Published on July 30th, 2019 | by Daniel Sherman Fernandez


Smart thinking product planners will survive tomorrow

Toyota Is Changing Their Products To Suit Millennial’s

Car marketers have been worried these past few years looking at how the next generation of car buyers might be diverting their attention away from ownership with the increased use of ride sharing and rising cost of living in the cities.

Asia seemed to be the last catchment area with rising car ownership and easy prey for some car brands to launch un-favoring products. This has changed fast as smart phones deliver global trends and up to date information, the millennials are now armed with more information than the older generation of car buyers and they are not easily duped into product dumping.

This is why only quick thinking product planners with smart car company bosses will survive. 

When it comes to connected cars, Toyota is betting on youth. That bet could complicate, in a positive way, some of the general ideas out there about the preferences of millennial consumers.
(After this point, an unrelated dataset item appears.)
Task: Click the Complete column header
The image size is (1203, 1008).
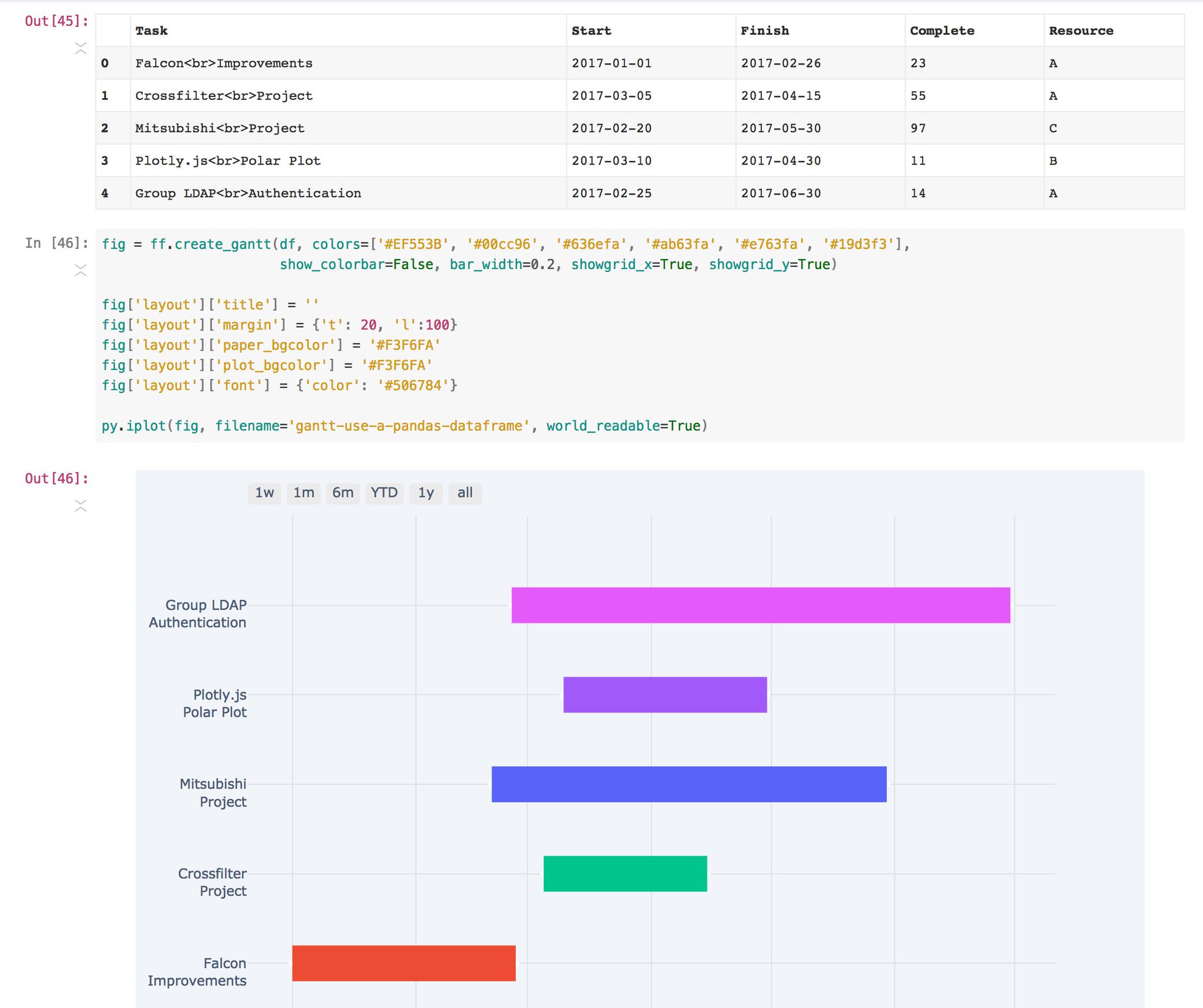Action: tap(942, 31)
The venerable car brand’s redesigned Corolla Sport hatchback and its newest Crown model are reportedly Toyota’s “first generation of fully connected cars,” featuring technology that enables such tasks as closing car windows via drivers’ mobile phones and virtual assistance service that offers navigation guidance, among other benefits.
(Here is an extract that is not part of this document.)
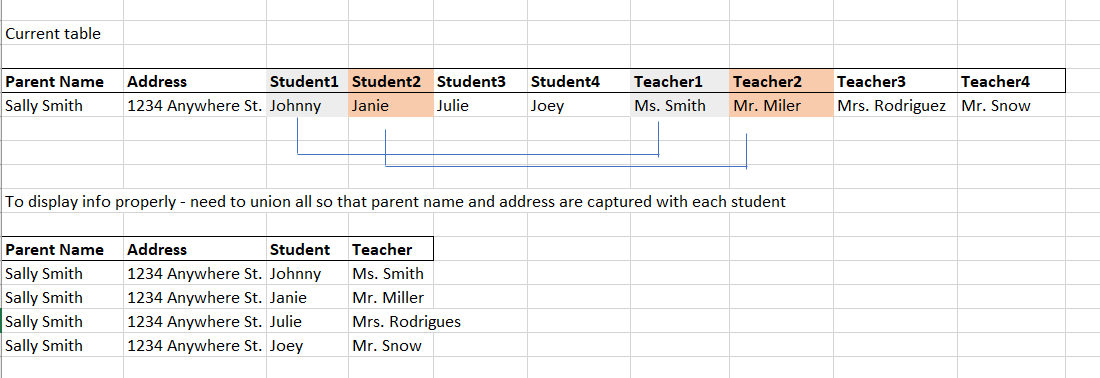
Task: Click the Teacher3 header cell
Action: (x=895, y=81)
The integration of such tools is designed with those millennials in mind, part of the company’s effort to gain more revenue from a new generation of drivers. In Japan, for instance, the average owner of a Corolla sedan is 70 years old.

“At some point, Corolla became a car that attracted a much older customer,” said Yoshiki Konishi, chief engineer of the Toyota model. “Keeping that clientele is also very important, but what is needed now is a rebranding.”

The path to that future does not necessarily require the development of brand new technology. In fact, some of the features on those Toyota models are already familiar to drivers. The difference is marketing those vehicles as fully connected, a buzz that could serve to attract those young drivers.

That might seem to go against some apparent trends, not only in the automotive industry but the wider world of payments and commerce, where millennials are often assumed to be more interested in sharing or renting than owning a view based on those consumers’ debt loads and a relatively slow march to affluence and wealth.